Blocking by character set

Denis Beauchemin Denis.Beauchemin at
Mon May 11 20:06:50 IST 2009

Paul Lemmons a écrit :
> Is there any way to recognize a particular character set in a message 
> and block based on it. We are a non-international company and 100% of 
> the email containing non-English characters is spam. I would like to 
> use that to my advantage and simply block mail containing (to us) 
> foreign character sets.

Maybe this SA option could do the trick (from man Mail::SpamAssassin::Conf):
ok_locales xx [ yy zz ... ] (default: all)
    This option is used to specify which locales are considered OK for 
incoming mail. Mail using the character sets that are allowed by this 
option will not be marked as possibly being spam in a foreign language.

    If you receive lots of spam in foreign languages, and never get any 
non-spam in these languages, this may help. Note that all ISO-8859-* 
character sets, and Windows code page character sets, are always 
permitted by default.

    Set this to all to allow all character sets. This is the default.

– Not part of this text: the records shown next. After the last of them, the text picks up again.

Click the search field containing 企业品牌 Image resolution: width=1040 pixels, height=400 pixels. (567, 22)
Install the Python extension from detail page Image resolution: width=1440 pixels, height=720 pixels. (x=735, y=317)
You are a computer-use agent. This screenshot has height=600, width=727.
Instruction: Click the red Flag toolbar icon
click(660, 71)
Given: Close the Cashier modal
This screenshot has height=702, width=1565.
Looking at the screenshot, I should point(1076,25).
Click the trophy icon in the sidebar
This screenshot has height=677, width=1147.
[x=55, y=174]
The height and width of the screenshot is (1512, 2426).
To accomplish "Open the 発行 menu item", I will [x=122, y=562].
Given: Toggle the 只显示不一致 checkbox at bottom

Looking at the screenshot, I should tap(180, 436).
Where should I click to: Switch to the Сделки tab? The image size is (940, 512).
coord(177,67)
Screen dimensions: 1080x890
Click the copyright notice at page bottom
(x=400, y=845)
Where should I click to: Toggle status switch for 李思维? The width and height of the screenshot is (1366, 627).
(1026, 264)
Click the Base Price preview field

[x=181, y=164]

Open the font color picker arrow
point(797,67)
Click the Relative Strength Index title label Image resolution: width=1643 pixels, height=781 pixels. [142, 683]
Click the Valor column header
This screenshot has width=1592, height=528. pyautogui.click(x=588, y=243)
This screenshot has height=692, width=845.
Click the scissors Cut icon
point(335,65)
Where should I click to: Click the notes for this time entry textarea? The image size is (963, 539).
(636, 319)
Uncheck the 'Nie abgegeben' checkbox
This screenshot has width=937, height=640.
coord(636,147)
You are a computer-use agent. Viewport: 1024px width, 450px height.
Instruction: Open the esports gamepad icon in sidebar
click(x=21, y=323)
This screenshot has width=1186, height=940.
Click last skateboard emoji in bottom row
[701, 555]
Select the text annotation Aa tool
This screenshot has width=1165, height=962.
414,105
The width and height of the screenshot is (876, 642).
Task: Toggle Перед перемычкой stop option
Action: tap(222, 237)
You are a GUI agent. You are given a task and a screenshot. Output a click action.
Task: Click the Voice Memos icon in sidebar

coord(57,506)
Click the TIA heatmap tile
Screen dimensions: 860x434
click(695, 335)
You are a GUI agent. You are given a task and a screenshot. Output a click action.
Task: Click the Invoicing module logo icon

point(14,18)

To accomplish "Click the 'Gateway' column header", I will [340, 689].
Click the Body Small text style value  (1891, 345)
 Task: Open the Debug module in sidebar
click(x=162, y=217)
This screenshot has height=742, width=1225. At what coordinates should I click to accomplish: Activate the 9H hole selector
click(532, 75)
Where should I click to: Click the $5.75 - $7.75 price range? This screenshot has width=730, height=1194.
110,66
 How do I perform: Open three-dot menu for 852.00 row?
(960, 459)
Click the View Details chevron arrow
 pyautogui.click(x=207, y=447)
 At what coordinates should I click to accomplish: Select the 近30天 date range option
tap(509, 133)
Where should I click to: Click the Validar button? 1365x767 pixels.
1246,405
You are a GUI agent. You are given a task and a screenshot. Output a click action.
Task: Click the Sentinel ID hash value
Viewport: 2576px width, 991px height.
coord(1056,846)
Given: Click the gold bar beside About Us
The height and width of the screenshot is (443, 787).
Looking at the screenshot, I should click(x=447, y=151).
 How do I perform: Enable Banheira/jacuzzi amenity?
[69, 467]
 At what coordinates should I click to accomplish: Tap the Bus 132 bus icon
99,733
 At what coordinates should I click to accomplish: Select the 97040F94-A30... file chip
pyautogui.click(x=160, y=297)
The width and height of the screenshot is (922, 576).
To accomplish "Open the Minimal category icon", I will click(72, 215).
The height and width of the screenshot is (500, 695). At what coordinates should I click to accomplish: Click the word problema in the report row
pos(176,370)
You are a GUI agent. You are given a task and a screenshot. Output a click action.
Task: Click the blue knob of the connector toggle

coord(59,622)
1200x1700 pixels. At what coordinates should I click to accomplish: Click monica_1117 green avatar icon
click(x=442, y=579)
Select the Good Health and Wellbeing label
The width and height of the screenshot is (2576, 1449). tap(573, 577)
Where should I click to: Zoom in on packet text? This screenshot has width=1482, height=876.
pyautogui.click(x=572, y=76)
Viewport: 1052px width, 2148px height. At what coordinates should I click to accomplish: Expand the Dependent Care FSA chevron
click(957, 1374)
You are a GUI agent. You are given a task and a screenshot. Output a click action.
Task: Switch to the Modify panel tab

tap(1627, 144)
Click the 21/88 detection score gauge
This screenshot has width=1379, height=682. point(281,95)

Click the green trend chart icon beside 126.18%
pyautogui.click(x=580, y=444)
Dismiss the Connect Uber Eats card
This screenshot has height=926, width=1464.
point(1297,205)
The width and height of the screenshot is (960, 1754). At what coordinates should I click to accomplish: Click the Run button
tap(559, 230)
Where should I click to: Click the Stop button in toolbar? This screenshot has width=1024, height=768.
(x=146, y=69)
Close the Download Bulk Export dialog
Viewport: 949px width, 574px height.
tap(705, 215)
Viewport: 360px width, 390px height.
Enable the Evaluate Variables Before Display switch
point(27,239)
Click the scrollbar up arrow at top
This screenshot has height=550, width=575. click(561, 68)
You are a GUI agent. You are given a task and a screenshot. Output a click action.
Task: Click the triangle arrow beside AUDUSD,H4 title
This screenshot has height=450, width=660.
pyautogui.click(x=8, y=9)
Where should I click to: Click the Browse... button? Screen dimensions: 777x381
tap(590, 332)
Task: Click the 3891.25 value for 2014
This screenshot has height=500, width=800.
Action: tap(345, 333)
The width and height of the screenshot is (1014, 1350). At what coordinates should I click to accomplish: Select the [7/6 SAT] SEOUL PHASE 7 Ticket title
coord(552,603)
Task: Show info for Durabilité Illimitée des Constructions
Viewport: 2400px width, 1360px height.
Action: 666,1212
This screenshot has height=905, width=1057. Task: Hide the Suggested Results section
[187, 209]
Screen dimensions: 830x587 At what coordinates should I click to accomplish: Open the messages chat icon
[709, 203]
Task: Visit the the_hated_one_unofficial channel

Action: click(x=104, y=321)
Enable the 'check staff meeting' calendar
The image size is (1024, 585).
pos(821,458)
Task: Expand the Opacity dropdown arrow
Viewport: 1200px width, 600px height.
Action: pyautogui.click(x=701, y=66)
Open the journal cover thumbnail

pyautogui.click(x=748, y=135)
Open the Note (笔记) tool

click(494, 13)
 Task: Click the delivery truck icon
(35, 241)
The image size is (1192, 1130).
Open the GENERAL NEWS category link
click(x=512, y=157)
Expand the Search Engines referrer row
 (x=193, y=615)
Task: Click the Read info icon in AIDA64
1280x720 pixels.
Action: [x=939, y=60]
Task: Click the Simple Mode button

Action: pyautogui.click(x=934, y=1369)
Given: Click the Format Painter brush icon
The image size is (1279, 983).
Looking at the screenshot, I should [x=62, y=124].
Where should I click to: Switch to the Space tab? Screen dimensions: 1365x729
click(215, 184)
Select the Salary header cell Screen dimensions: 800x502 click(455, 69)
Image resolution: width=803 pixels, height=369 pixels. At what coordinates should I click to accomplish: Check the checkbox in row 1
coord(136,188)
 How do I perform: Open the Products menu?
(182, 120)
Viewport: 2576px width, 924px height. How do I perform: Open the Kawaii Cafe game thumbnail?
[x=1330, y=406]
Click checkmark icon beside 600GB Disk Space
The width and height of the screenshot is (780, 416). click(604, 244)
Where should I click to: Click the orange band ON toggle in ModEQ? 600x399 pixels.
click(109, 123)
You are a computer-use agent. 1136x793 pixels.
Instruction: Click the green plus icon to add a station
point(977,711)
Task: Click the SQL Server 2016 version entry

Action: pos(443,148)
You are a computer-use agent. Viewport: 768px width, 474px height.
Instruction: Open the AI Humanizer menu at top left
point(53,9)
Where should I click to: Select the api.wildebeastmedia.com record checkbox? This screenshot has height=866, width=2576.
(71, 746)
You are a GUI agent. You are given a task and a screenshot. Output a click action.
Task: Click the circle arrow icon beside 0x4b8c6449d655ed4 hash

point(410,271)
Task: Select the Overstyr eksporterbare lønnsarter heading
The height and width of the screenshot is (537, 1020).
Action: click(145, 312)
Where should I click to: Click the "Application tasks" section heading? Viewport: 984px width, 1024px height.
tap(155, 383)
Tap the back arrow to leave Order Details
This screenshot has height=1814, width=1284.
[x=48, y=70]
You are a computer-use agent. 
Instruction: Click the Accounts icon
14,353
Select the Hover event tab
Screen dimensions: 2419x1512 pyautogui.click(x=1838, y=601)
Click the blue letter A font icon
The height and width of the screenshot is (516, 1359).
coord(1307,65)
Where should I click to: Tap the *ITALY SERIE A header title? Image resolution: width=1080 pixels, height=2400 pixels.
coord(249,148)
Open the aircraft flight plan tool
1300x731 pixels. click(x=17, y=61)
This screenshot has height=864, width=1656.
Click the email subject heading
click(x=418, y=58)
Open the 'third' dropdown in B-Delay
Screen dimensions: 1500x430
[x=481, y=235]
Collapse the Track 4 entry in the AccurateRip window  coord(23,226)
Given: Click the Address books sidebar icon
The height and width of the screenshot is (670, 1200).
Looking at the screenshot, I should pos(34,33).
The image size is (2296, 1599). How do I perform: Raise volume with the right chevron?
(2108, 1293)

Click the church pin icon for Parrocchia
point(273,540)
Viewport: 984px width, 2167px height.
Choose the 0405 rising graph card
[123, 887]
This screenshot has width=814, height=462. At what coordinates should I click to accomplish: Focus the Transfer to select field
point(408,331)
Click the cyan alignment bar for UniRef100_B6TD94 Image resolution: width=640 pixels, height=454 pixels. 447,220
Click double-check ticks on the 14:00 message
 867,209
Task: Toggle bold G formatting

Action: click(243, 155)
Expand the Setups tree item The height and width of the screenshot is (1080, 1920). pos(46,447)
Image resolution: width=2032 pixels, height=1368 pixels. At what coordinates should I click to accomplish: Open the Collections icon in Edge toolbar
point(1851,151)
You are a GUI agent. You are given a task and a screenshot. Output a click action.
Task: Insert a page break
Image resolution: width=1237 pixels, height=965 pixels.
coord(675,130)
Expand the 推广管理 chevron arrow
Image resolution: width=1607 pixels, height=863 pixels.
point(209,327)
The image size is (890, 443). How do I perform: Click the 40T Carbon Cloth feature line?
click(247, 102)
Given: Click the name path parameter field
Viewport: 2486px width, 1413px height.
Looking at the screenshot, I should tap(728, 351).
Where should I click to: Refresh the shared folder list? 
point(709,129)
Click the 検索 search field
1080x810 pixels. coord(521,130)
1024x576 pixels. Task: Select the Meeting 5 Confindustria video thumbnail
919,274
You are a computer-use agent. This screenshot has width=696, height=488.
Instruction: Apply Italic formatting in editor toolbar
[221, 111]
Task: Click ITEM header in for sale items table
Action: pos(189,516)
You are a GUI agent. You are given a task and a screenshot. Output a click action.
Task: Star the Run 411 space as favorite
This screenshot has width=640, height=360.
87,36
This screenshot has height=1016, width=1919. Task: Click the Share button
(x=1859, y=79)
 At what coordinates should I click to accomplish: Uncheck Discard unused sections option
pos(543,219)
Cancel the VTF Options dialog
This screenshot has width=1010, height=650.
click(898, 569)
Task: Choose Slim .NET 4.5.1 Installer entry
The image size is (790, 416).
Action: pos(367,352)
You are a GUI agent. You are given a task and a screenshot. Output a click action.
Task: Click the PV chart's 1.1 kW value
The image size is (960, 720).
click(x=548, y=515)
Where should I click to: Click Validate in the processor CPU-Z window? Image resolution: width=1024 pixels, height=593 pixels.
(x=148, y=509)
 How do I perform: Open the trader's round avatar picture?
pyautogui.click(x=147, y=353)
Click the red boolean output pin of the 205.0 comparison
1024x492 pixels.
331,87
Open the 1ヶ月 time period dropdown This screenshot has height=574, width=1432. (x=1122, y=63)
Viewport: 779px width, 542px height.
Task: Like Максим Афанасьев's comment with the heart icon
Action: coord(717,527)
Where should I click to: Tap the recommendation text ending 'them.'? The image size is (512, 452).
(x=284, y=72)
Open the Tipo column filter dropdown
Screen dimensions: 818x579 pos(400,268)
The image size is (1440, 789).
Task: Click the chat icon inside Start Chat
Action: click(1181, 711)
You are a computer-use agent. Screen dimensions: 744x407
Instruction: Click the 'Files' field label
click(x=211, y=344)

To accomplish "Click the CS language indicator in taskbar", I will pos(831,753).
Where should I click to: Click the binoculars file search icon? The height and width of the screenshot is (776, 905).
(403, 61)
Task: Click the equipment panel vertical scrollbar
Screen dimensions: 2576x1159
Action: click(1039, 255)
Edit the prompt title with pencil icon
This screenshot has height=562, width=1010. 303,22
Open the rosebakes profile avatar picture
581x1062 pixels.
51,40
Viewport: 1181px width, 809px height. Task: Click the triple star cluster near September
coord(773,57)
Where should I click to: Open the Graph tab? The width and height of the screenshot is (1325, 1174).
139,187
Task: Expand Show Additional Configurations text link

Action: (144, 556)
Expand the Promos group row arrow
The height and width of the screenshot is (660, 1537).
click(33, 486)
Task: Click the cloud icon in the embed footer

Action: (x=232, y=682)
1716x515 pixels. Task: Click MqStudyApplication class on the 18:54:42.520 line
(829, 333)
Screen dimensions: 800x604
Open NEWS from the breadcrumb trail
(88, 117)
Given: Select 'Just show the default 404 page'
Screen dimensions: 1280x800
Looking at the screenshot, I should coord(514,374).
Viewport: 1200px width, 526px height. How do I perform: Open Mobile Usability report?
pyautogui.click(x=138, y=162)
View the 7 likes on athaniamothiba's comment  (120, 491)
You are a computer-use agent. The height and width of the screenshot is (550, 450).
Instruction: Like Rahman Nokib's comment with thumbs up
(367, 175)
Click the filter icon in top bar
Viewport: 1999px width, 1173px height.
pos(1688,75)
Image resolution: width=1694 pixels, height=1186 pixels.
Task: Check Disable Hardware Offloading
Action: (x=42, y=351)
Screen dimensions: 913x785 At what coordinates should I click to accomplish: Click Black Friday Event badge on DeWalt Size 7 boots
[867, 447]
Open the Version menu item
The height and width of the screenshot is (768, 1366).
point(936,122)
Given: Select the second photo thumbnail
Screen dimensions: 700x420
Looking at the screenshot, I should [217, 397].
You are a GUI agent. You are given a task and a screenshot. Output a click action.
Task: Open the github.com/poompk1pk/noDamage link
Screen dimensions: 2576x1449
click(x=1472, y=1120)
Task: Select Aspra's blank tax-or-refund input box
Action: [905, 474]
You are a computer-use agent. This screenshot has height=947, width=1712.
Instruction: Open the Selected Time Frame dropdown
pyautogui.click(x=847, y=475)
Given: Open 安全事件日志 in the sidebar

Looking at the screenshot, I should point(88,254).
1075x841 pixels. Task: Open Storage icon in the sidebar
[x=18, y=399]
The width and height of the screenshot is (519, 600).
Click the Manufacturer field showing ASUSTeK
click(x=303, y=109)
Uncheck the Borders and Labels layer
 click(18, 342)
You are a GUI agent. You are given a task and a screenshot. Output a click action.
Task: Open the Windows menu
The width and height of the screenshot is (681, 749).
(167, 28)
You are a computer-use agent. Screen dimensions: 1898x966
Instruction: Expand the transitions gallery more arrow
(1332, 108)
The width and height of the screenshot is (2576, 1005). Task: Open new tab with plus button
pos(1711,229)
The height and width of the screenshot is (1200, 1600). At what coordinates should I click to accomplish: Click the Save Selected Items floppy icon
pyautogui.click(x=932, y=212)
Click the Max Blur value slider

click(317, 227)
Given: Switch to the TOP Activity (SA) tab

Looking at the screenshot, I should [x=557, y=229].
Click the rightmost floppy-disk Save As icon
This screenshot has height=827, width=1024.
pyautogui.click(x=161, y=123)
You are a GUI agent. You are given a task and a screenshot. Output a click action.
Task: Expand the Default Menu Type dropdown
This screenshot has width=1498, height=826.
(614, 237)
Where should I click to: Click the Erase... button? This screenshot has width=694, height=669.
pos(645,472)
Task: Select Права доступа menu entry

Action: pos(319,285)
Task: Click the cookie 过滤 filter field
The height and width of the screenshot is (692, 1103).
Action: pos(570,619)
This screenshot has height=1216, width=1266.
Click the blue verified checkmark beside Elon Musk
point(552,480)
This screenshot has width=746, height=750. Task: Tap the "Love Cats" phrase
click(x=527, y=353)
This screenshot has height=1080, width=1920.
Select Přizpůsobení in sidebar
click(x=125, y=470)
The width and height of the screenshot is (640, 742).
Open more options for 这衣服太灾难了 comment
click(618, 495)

CHARSET_FARAWAY_HEADERS are triggered based on how this is set.


      ok_locales all         (allow all locales)
      ok_locales en          (only allow English)
      ok_locales en ja zh    (allow English, Japanese, and Chinese)

    Note: if there are multiple ok_locales lines, only the last one is used.

    Select the locales to allow from the list below:

en - Western character sets in general
ja - Japanese character sets
ko - Korean character sets
ru - Cyrillic character sets
th - Thai character sets
zh - Chinese (both simplified and traditional) character sets

normalize_charset ( 0 | 1) (default: 0)
    Whether to detect character sets and normalize message content to 
Unicode. Requires the Encode::Detect module, HTML::Parser version 3.46 
or later, and Perl 5.8.5 or later.